§ Activity
All entries below are to be returned in full, exactly as they stand.

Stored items
▽
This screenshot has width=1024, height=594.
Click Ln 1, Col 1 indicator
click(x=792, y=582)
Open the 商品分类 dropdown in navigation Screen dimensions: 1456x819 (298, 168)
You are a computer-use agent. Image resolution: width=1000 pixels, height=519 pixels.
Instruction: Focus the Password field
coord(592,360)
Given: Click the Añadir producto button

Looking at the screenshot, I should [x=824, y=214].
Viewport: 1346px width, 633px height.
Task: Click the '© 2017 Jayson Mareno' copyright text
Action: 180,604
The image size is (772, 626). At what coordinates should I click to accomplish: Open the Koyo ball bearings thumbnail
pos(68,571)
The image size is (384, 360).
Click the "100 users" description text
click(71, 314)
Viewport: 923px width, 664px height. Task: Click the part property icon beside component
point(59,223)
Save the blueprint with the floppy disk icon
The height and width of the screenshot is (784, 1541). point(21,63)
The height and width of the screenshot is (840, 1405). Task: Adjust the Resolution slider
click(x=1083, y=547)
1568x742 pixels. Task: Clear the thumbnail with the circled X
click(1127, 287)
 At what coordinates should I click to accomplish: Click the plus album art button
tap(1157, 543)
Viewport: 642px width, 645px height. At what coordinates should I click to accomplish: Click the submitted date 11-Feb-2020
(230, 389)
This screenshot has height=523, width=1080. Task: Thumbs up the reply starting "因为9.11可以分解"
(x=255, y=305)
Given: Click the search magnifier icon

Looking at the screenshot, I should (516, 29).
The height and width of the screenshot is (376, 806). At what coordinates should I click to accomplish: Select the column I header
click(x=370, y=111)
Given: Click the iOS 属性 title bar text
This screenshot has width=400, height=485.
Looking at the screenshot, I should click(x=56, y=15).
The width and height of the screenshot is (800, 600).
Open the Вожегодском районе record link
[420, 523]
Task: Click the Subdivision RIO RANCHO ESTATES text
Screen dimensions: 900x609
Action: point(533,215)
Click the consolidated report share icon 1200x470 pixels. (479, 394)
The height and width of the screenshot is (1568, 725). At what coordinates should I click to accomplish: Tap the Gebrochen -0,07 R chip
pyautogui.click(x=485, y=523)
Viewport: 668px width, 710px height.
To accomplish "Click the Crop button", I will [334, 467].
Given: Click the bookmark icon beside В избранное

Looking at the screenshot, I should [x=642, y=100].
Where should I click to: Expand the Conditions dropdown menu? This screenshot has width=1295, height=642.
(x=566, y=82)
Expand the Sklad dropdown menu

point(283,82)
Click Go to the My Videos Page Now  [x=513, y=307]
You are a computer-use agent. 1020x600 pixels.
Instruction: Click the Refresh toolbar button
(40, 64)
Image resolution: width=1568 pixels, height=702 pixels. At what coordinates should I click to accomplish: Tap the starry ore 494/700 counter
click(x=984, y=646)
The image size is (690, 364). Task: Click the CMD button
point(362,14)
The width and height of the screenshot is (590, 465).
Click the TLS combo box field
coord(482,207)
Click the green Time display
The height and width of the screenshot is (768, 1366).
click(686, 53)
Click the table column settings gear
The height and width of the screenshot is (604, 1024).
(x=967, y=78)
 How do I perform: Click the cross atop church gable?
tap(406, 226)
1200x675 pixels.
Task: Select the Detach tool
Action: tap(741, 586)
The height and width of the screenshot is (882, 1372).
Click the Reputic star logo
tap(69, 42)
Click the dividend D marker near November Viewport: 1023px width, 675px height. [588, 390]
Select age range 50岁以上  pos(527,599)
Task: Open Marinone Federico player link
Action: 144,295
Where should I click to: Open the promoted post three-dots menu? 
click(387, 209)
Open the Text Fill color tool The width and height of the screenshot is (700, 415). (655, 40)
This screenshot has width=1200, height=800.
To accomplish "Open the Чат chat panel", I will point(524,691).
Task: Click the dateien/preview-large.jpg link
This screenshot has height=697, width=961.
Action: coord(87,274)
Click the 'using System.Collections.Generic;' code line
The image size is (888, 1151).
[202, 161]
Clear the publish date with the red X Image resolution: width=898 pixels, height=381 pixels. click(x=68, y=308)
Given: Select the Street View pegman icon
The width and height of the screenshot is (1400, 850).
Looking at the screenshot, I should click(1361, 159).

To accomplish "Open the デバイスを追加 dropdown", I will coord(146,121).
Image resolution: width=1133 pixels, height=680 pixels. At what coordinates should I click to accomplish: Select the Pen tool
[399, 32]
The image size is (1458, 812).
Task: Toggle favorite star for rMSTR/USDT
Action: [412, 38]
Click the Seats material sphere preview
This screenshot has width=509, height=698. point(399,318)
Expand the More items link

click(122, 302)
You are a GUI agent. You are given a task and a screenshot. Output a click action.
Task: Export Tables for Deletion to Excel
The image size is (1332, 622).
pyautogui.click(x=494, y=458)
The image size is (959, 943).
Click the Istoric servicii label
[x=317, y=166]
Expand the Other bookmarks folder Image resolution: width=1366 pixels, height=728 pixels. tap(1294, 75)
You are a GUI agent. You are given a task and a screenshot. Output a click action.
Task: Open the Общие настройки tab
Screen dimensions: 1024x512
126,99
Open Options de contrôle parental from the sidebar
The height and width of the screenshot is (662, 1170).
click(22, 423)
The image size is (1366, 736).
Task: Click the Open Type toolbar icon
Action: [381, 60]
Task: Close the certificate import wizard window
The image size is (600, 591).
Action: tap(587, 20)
△
§ Result of the task
This screenshot has width=1024, height=594.
Click Ln 1, Col 1 indicator
click(x=792, y=582)
Open the 商品分类 dropdown in navigation Screen dimensions: 1456x819 (298, 168)
You are a computer-use agent. Image resolution: width=1000 pixels, height=519 pixels.
Instruction: Focus the Password field
coord(592,360)
Given: Click the Añadir producto button

Looking at the screenshot, I should [x=824, y=214].
Viewport: 1346px width, 633px height.
Task: Click the '© 2017 Jayson Mareno' copyright text
Action: 180,604
The image size is (772, 626). At what coordinates should I click to accomplish: Open the Koyo ball bearings thumbnail
pos(68,571)
The image size is (384, 360).
Click the "100 users" description text
click(71, 314)
Viewport: 923px width, 664px height. Task: Click the part property icon beside component
point(59,223)
Save the blueprint with the floppy disk icon
The height and width of the screenshot is (784, 1541). point(21,63)
The height and width of the screenshot is (840, 1405). Task: Adjust the Resolution slider
click(x=1083, y=547)
1568x742 pixels. Task: Clear the thumbnail with the circled X
click(1127, 287)
 At what coordinates should I click to accomplish: Click the plus album art button
tap(1157, 543)
Viewport: 642px width, 645px height. At what coordinates should I click to accomplish: Click the submitted date 11-Feb-2020
(230, 389)
This screenshot has height=523, width=1080. Task: Thumbs up the reply starting "因为9.11可以分解"
(x=255, y=305)
Given: Click the search magnifier icon

Looking at the screenshot, I should (516, 29).
The height and width of the screenshot is (376, 806). At what coordinates should I click to accomplish: Select the column I header
click(x=370, y=111)
Given: Click the iOS 属性 title bar text
This screenshot has width=400, height=485.
Looking at the screenshot, I should click(x=56, y=15).
The width and height of the screenshot is (800, 600).
Open the Вожегодском районе record link
[420, 523]
Task: Click the Subdivision RIO RANCHO ESTATES text
Screen dimensions: 900x609
Action: point(533,215)
Click the consolidated report share icon 1200x470 pixels. (479, 394)
The height and width of the screenshot is (1568, 725). At what coordinates should I click to accomplish: Tap the Gebrochen -0,07 R chip
pyautogui.click(x=485, y=523)
Viewport: 668px width, 710px height.
To accomplish "Click the Crop button", I will [334, 467].
Given: Click the bookmark icon beside В избранное

Looking at the screenshot, I should [x=642, y=100].
Where should I click to: Expand the Conditions dropdown menu? This screenshot has width=1295, height=642.
(x=566, y=82)
Expand the Sklad dropdown menu

point(283,82)
Click Go to the My Videos Page Now  [x=513, y=307]
You are a computer-use agent. 1020x600 pixels.
Instruction: Click the Refresh toolbar button
(40, 64)
Image resolution: width=1568 pixels, height=702 pixels. At what coordinates should I click to accomplish: Tap the starry ore 494/700 counter
click(x=984, y=646)
The image size is (690, 364). Task: Click the CMD button
point(362,14)
The width and height of the screenshot is (590, 465).
Click the TLS combo box field
coord(482,207)
Click the green Time display
The height and width of the screenshot is (768, 1366).
click(686, 53)
Click the table column settings gear
The height and width of the screenshot is (604, 1024).
(x=967, y=78)
 How do I perform: Click the cross atop church gable?
tap(406, 226)
1200x675 pixels.
Task: Select the Detach tool
Action: tap(741, 586)
The height and width of the screenshot is (882, 1372).
Click the Reputic star logo
tap(69, 42)
Click the dividend D marker near November Viewport: 1023px width, 675px height. [588, 390]
Select age range 50岁以上  pos(527,599)
Task: Open Marinone Federico player link
Action: 144,295
Where should I click to: Open the promoted post three-dots menu? 
click(387, 209)
Open the Text Fill color tool The width and height of the screenshot is (700, 415). (655, 40)
This screenshot has width=1200, height=800.
To accomplish "Open the Чат chat panel", I will point(524,691).
Task: Click the dateien/preview-large.jpg link
This screenshot has height=697, width=961.
Action: coord(87,274)
Click the 'using System.Collections.Generic;' code line
The image size is (888, 1151).
[202, 161]
Clear the publish date with the red X Image resolution: width=898 pixels, height=381 pixels. click(x=68, y=308)
Given: Select the Street View pegman icon
The width and height of the screenshot is (1400, 850).
Looking at the screenshot, I should click(1361, 159).

To accomplish "Open the デバイスを追加 dropdown", I will coord(146,121).
Image resolution: width=1133 pixels, height=680 pixels. At what coordinates should I click to accomplish: Select the Pen tool
[399, 32]
The image size is (1458, 812).
Task: Toggle favorite star for rMSTR/USDT
Action: [412, 38]
Click the Seats material sphere preview
This screenshot has width=509, height=698. point(399,318)
Expand the More items link

click(122, 302)
You are a GUI agent. You are given a task and a screenshot. Output a click action.
Task: Export Tables for Deletion to Excel
The image size is (1332, 622).
pyautogui.click(x=494, y=458)
The image size is (959, 943).
Click the Istoric servicii label
[x=317, y=166]
Expand the Other bookmarks folder Image resolution: width=1366 pixels, height=728 pixels. tap(1294, 75)
You are a GUI agent. You are given a task and a screenshot. Output a click action.
Task: Open the Общие настройки tab
Screen dimensions: 1024x512
126,99
Open Options de contrôle parental from the sidebar
The height and width of the screenshot is (662, 1170).
click(22, 423)
The image size is (1366, 736).
Task: Click the Open Type toolbar icon
Action: [381, 60]
Task: Close the certificate import wizard window
The image size is (600, 591).
Action: tap(587, 20)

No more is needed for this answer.